The price of Bitcoin has recently reached a new high, and naturally people are looking to cash in on their investments.  According to the Guardian via PC Gamer, computer engineer James Howells is one such investor who made the mistake of binning a laptop hard drive several years ago that had 7500 Bitcoins stored on it. That’s a value of $273 million at the time of writing, and the most expensive mistake since the third founder of Apple sold his 10% share of the company back to Steve Jobs and Steve Wozniak for $800.

Howells obviously wants to recover his discarded hard drive, and has offered his local Newport council 25% of the value of the Bitcoins if they help him dig through a specific section of the landfill. Howell’s plan is to gain access to the landfill records, which would identify when he threw the hard drive away, the serial number of the bin that it was in, and that would eventually lead him to a grid reference to dig through.
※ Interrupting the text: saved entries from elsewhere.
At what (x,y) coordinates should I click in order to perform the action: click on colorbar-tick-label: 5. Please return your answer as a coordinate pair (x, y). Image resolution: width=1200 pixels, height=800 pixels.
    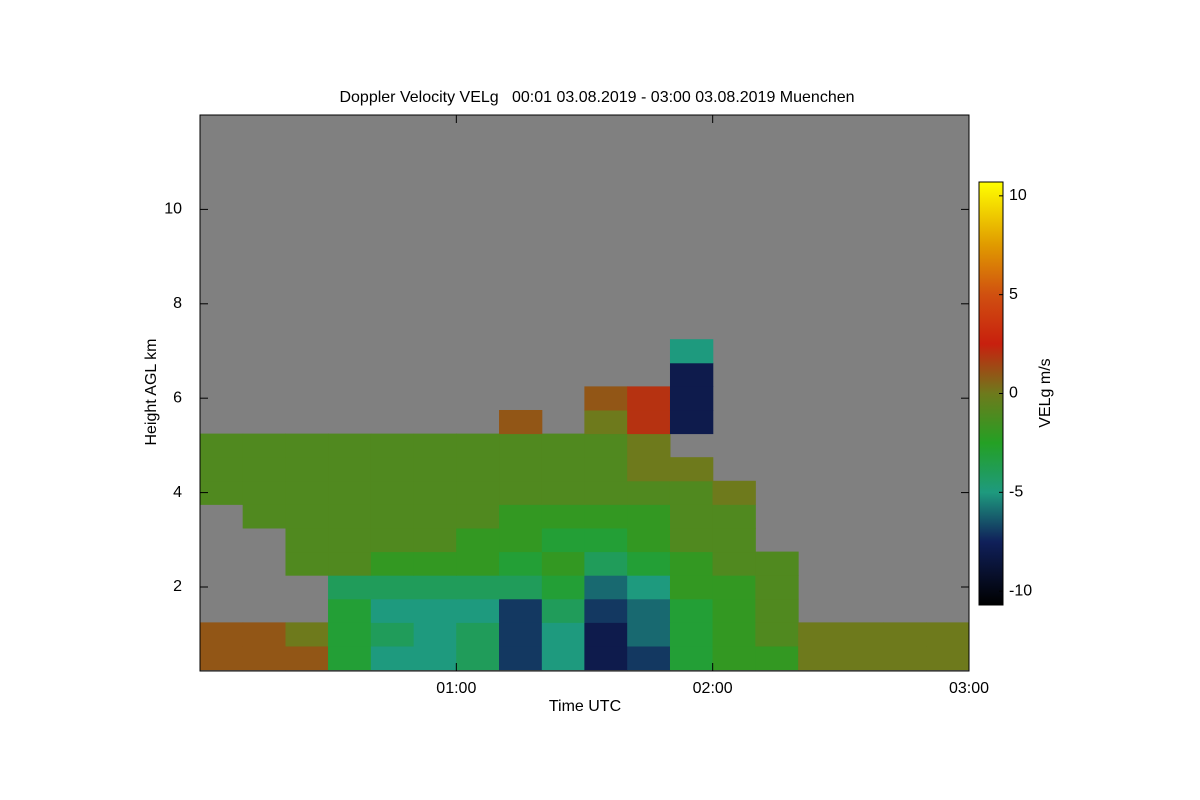
    Looking at the image, I should click on (1014, 294).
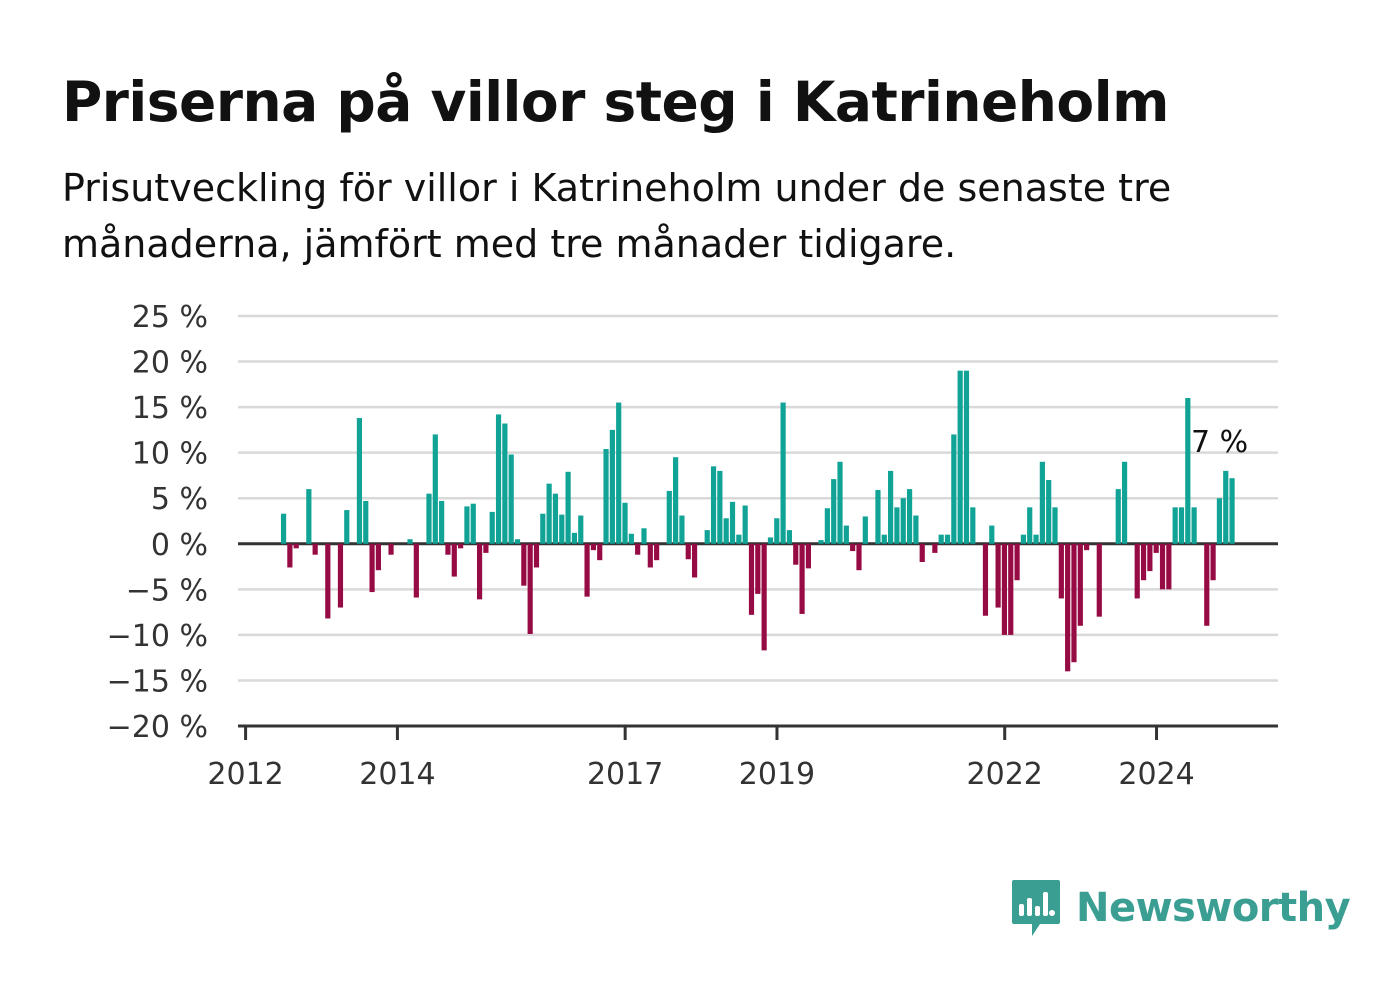  What do you see at coordinates (245, 774) in the screenshot?
I see `x-tick-label: 2012` at bounding box center [245, 774].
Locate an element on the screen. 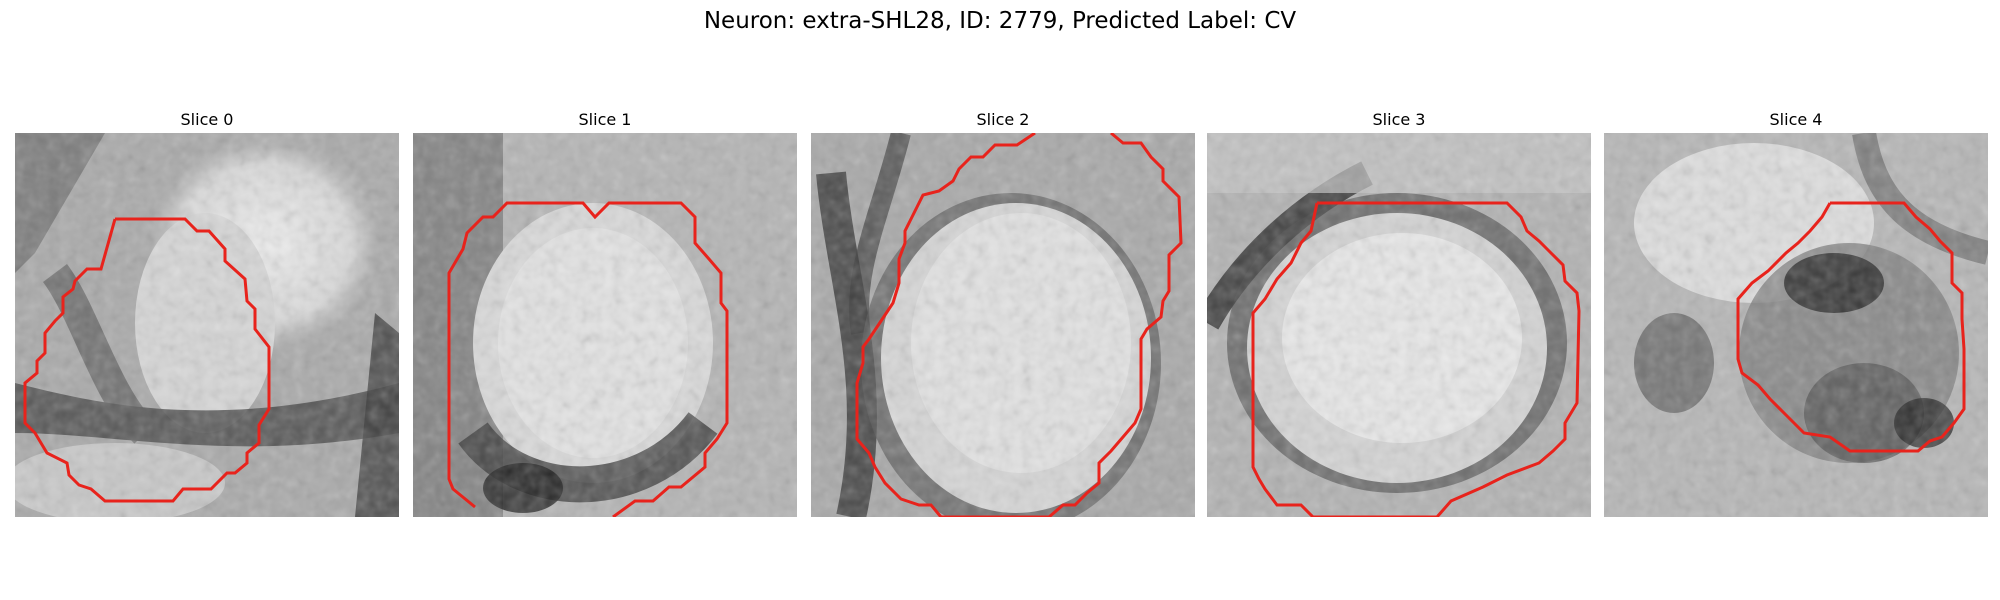 The image size is (2000, 600). slice-title-1: Slice 1 is located at coordinates (605, 120).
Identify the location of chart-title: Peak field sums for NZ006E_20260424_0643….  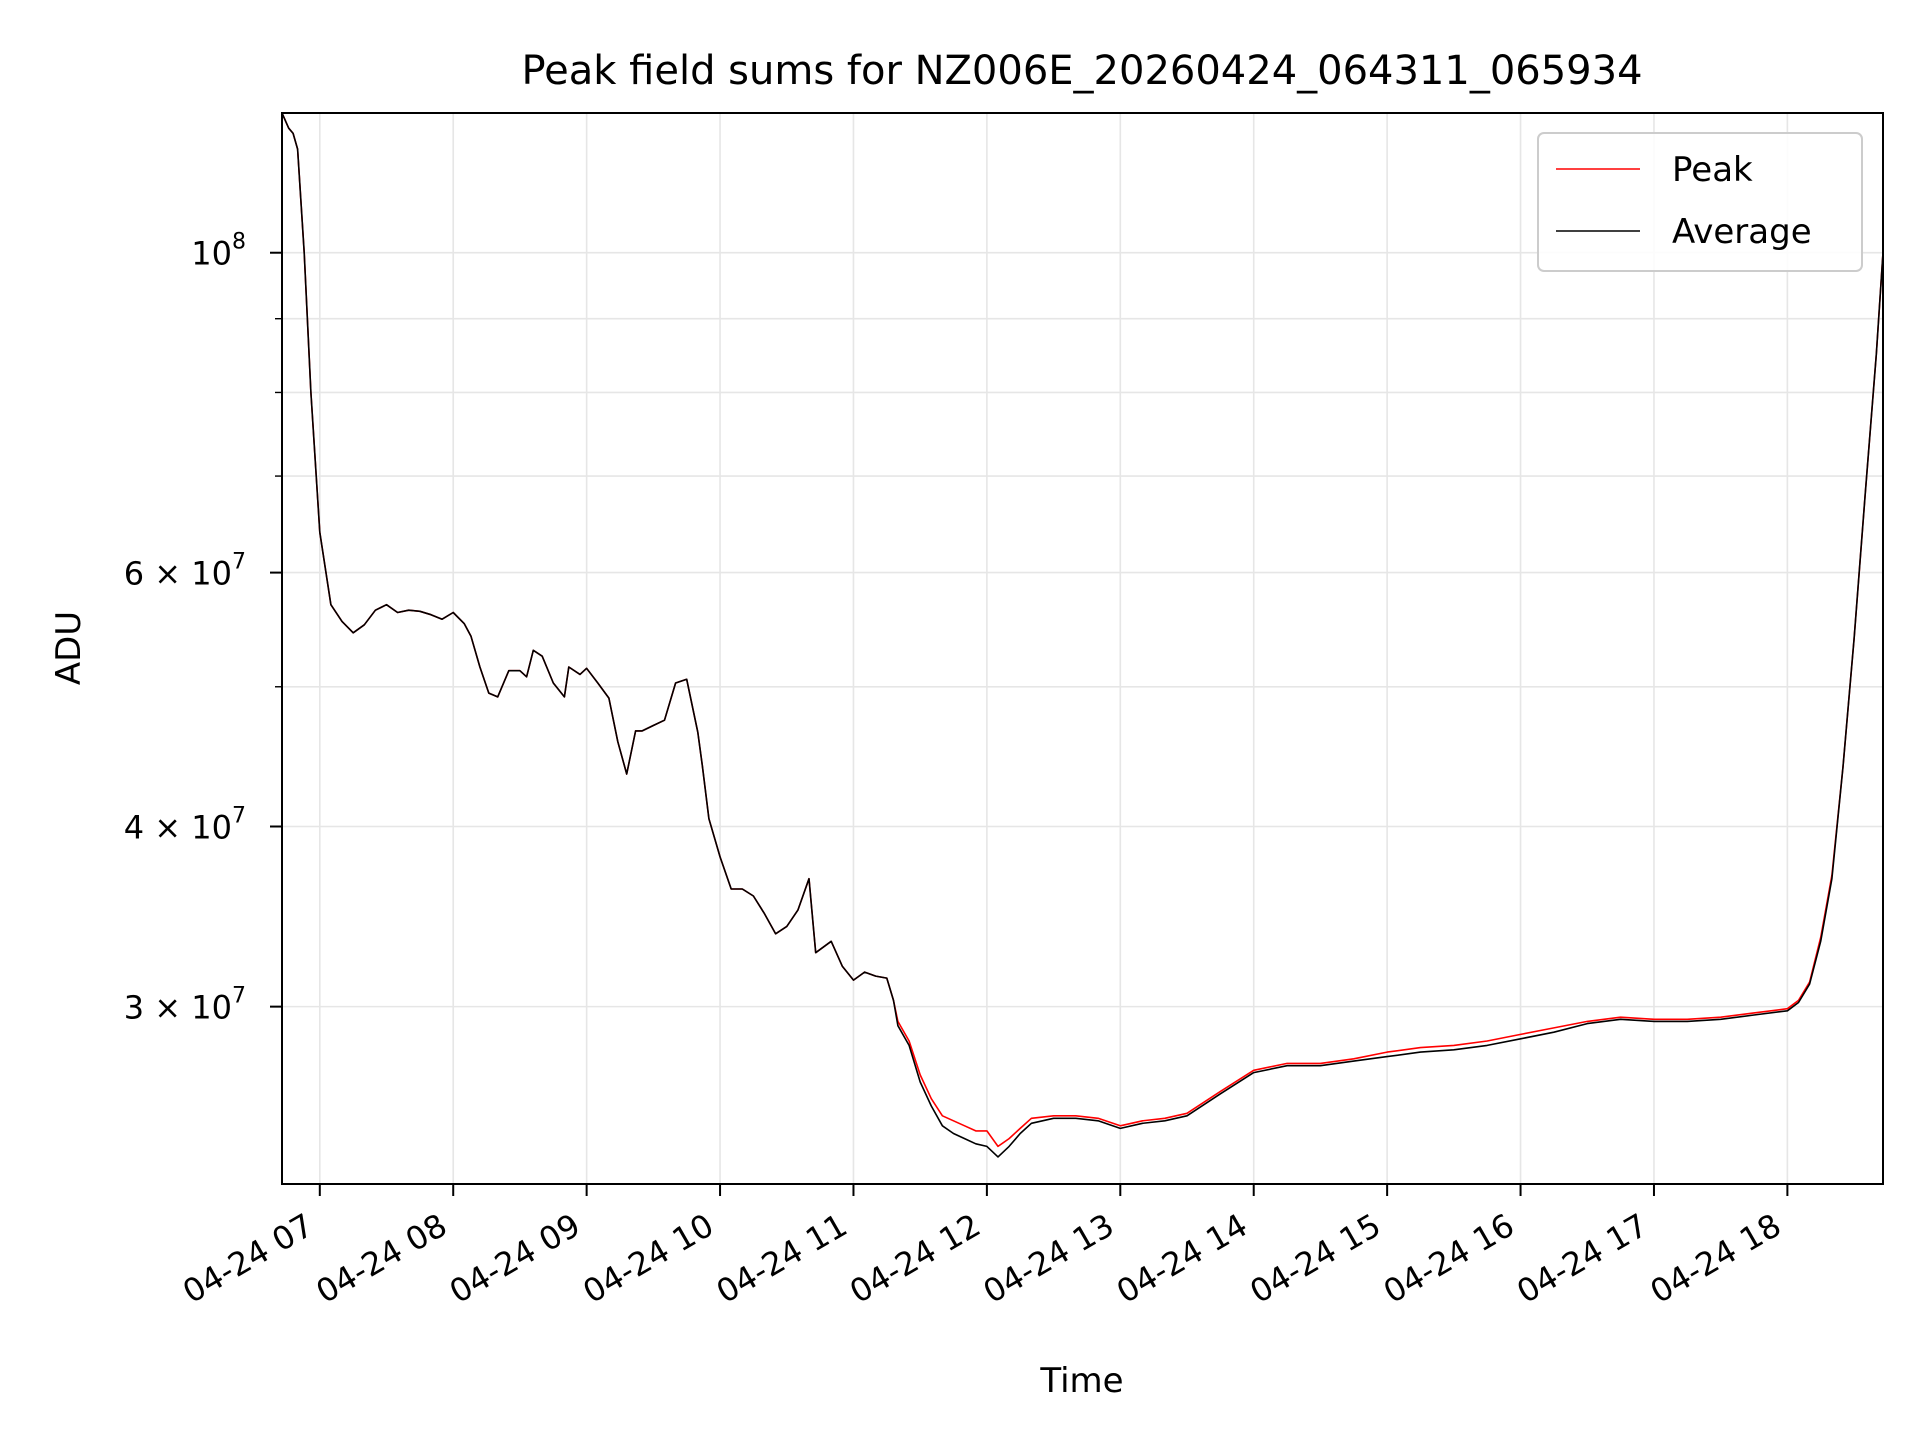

It’s sort of like a treasure hunt, only smellier and with a higher chance of everyone needing Tetanus injections afterwards. There’s only two major problems here: Digging through seven years worth of refuse would be catastrophically terrible for the local environment and would result in a few million tons of methane and CO2 being released into the atmosphere. The Newport Council would have to break many regulations just for a chance to see if the hard drive could be found, and then there’s the second part of the dilemma: Would the old laptop storage drive even be in working condition?

There’s no shortage of miracles that engineers can pull off today when it comes to retrieving information from old and busted hard drives, but salvaging thousands of Bitcoins from a device that has spent the last seven years buried under all manner of garbage is a bit of a tall order. For now, Howells is out of luck in his quest to retrieve his long-lost digital fortune.